Text shown —
In most cases the user has to integrate an emergency stop as a supplementary protective measure in the system even for safety tasks with a rather small range of functions, the SEU (Safety Emergency Unit) product range was developed. The SEU either represents an emergency stop button with the necessary range of functions for the SMART Safety System or consists of a connection box for two-channel electromechanical safety switchgear, so that classic, mechanical safety switches can also be connected. Thanks to the M12 connection, these components can be easily integrated into an existing electronic SRF safety chain.
In principle, any SRF chain can be evaluated by safety controllers or safety modules that can process OSSD signals. The diagnostic modules are not necessary for operating the SRF chain, but are only used when the status information is required. BERNSTEIN AG offers safety modules which have already integrated the conversion of the DCD data into a standardized protocol especially for safety systems with a small scope.
In this sense, the SCR DI product range consists of a combination of safety relay and diagnostic module and combines the full range of functions of a classic emergency stop or guard door monitor with that of an SRF Di diagnostic device, namely the transmission of the DCD data via IO-Link, NFC and USB.
The SCR P was developed to offer the customer a little more functionality and, above all,
more communication options. At its core, this is a programmable safety module which, in addition to the usual safety functions, also offers the possibility of configuring and reading
SRF chains using a graphical interface. On the other hand, the SCR P provides the transfer
of DCD data to several Ethernet-based protocols.

Entries supplied —

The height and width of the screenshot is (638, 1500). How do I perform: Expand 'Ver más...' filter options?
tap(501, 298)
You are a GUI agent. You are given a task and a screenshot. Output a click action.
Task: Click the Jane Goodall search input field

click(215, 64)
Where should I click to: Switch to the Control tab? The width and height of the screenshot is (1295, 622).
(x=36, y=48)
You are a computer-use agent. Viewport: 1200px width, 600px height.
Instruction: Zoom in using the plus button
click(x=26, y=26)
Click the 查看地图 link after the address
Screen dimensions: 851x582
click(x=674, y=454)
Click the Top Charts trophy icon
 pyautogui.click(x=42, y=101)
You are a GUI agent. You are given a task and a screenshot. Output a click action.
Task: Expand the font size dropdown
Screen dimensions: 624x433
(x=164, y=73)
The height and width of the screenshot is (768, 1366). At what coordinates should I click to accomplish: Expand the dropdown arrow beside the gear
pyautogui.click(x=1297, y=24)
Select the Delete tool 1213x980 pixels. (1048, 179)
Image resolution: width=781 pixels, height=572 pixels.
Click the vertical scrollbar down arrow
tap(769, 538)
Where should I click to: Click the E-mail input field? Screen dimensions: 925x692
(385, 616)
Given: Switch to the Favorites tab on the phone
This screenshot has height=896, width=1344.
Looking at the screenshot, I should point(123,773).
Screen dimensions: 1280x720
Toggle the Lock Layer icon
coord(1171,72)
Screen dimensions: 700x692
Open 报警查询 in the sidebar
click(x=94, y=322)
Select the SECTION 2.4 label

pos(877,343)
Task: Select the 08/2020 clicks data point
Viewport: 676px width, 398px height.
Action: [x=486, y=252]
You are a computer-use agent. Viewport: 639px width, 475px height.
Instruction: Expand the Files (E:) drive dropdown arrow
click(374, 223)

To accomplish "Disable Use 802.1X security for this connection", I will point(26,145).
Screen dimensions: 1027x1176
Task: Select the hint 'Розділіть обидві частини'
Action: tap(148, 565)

Exercise objective — Carry on writing the passage on BERNSTEIN safety modules after its last sentence. The entries have no connection to the passage on BERNSTEIN safety modules.

Written response —
The SCR P has ten configurable input terminals that allow the realization of single and dual channel inputs with and without cross-wire short detection. The mode of operation of the inputs is programmed on the computer with a graphical interface by drag and drop and transferred to the safety module via a USB connection. This module provides two three-channel safety relay outputs for switching off dangerous machine movements. The software includes the usual safety functions such as emergency stop, interlocking device, light grid monitoring, two-hand control, etc. In particular, it is possible to configure two independent SRF chains and read in their DCD data. This data can then be separated and passed on directly via an Ethernet connection. The SCR P currently supports the Profinet, Ethernet/IP and Modbus protocols.
This is why the SMART Safety System is the ideal tool for a wide range of safety tasks of varying complexity.